▶ [WHAT THE TASK ASKS]: Count the lines in the items below that contain the word "height" and reply with the number alone.

===== PROVIDED RECORDS =====

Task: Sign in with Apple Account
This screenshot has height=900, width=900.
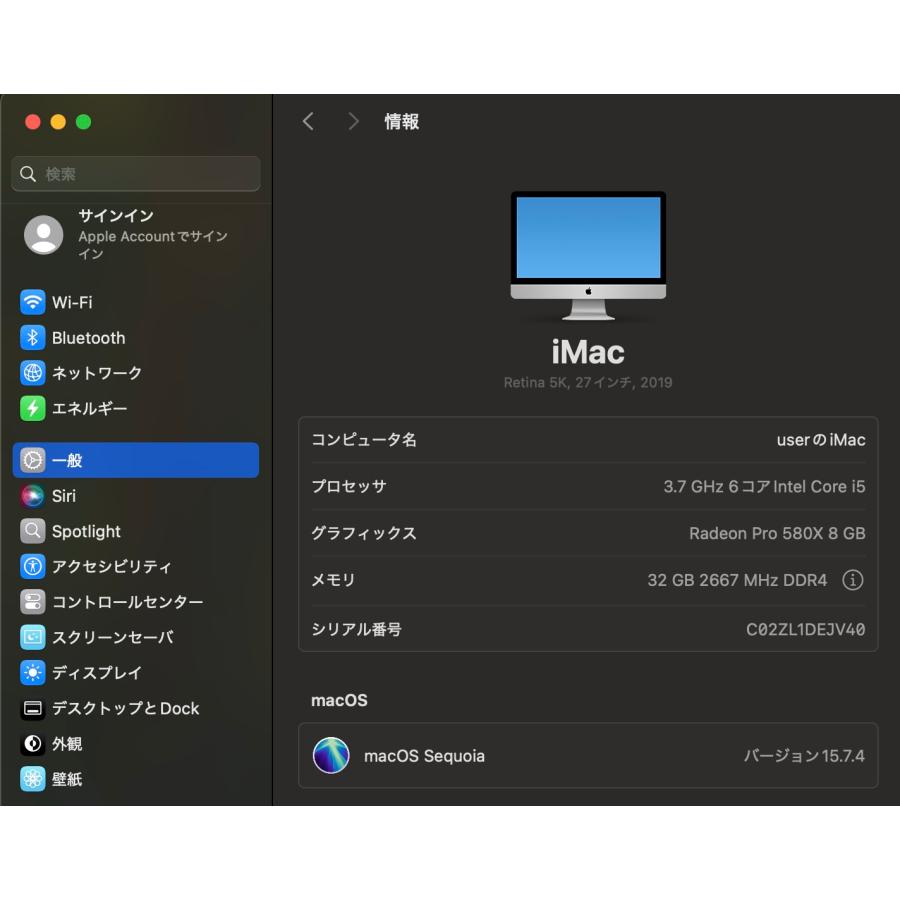Action: pos(135,234)
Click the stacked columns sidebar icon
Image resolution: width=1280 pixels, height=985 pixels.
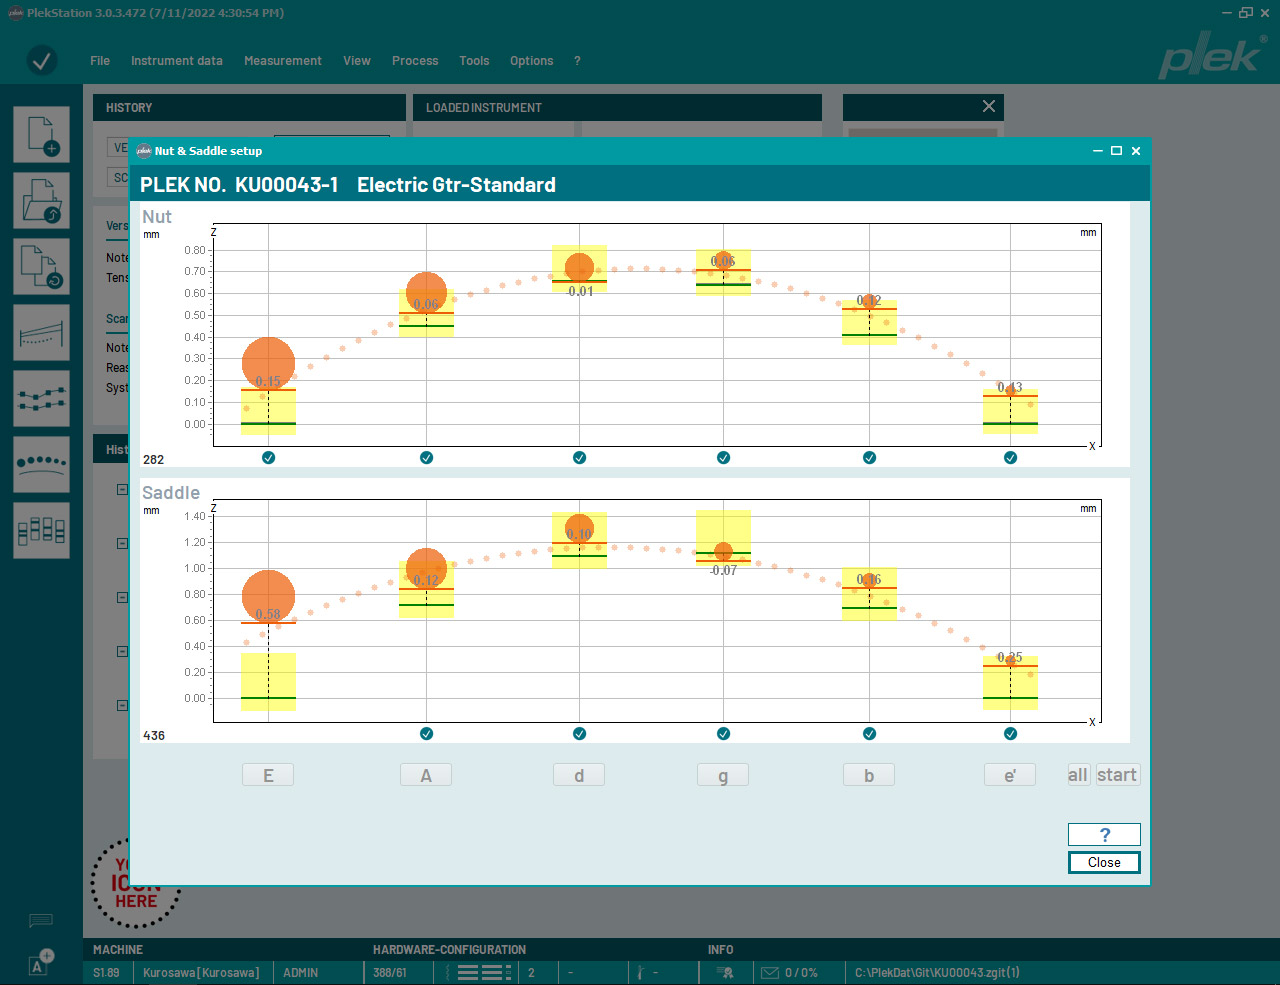pos(41,530)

=====

▶ [REPLY TO THE EXERCISE]: 2